Copy the data below word for word, leaving out the pictures.
--- Begin Exercise material ---
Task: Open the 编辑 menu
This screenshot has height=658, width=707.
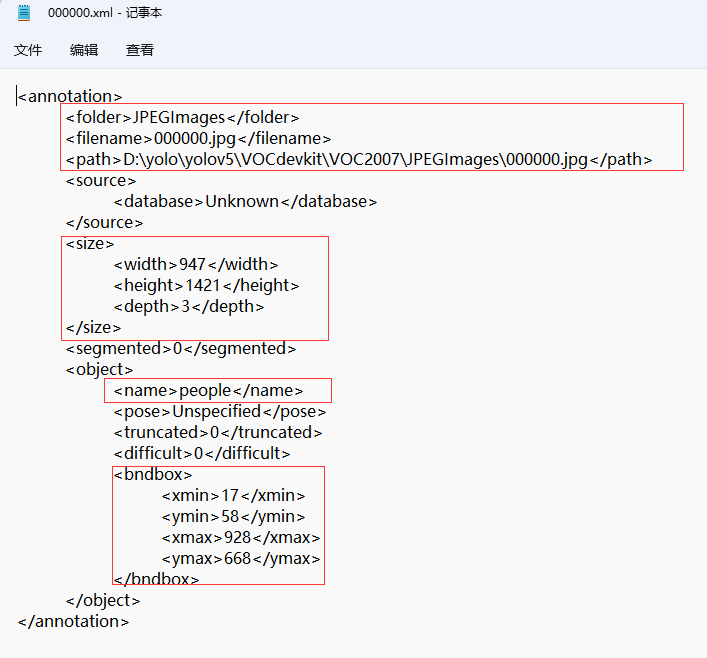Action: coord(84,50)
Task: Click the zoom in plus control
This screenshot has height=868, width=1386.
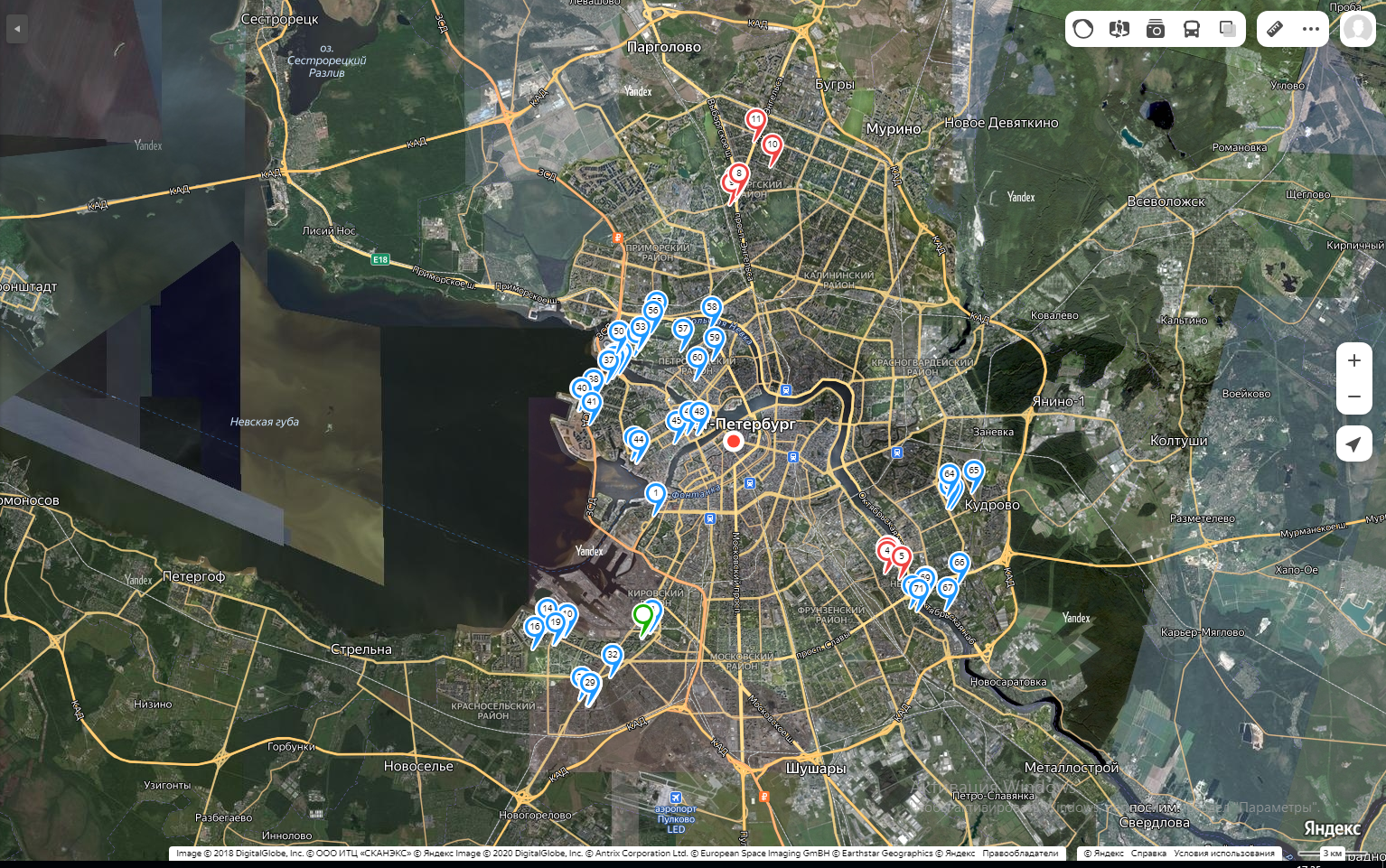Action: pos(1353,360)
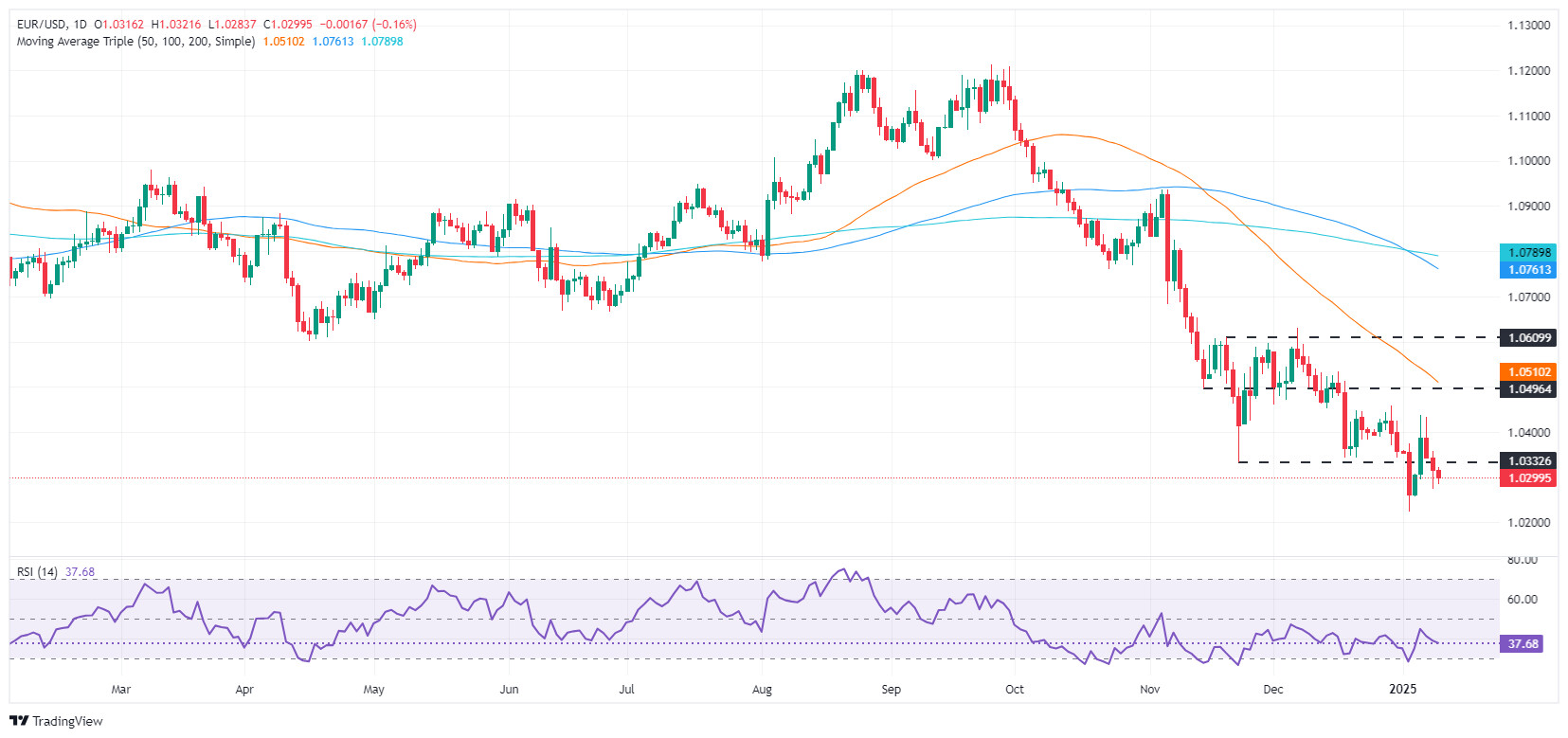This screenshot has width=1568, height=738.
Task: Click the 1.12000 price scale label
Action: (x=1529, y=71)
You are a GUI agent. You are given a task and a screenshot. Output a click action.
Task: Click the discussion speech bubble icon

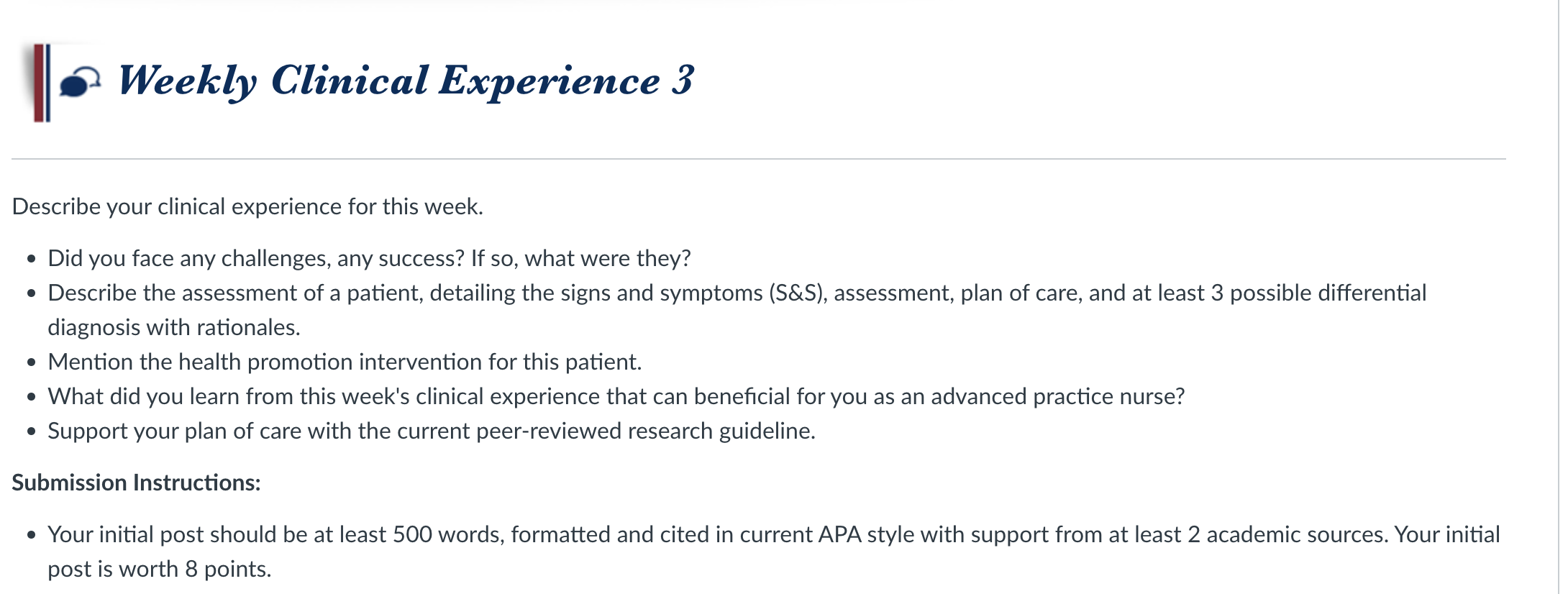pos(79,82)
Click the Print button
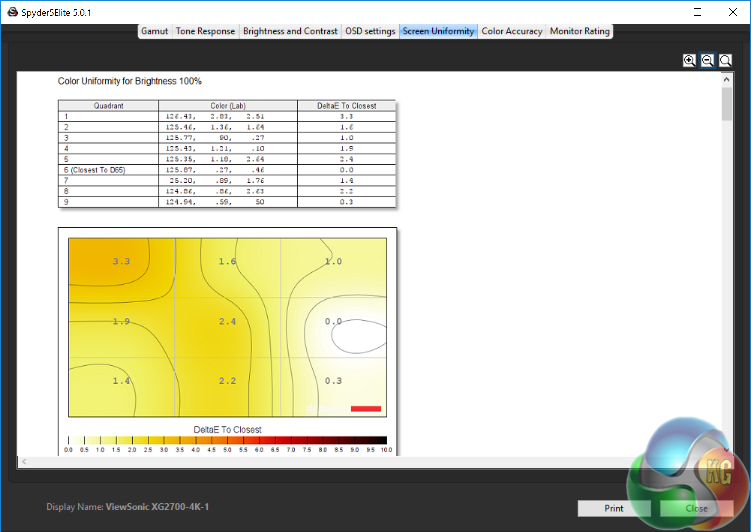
--- End Exercise material ---
Finished task:
Task: Open the 编辑 menu
This screenshot has height=658, width=707.
Action: coord(84,50)
Task: Click the zoom in plus control
This screenshot has height=868, width=1386.
Action: pos(1353,360)
This screenshot has width=1568, height=738.
Task: Click the 1.12000 price scale label
Action: (x=1529, y=71)
You are a GUI agent. You are given a task and a screenshot. Output a click action.
Task: Click the discussion speech bubble icon

pos(79,82)
Click the Print button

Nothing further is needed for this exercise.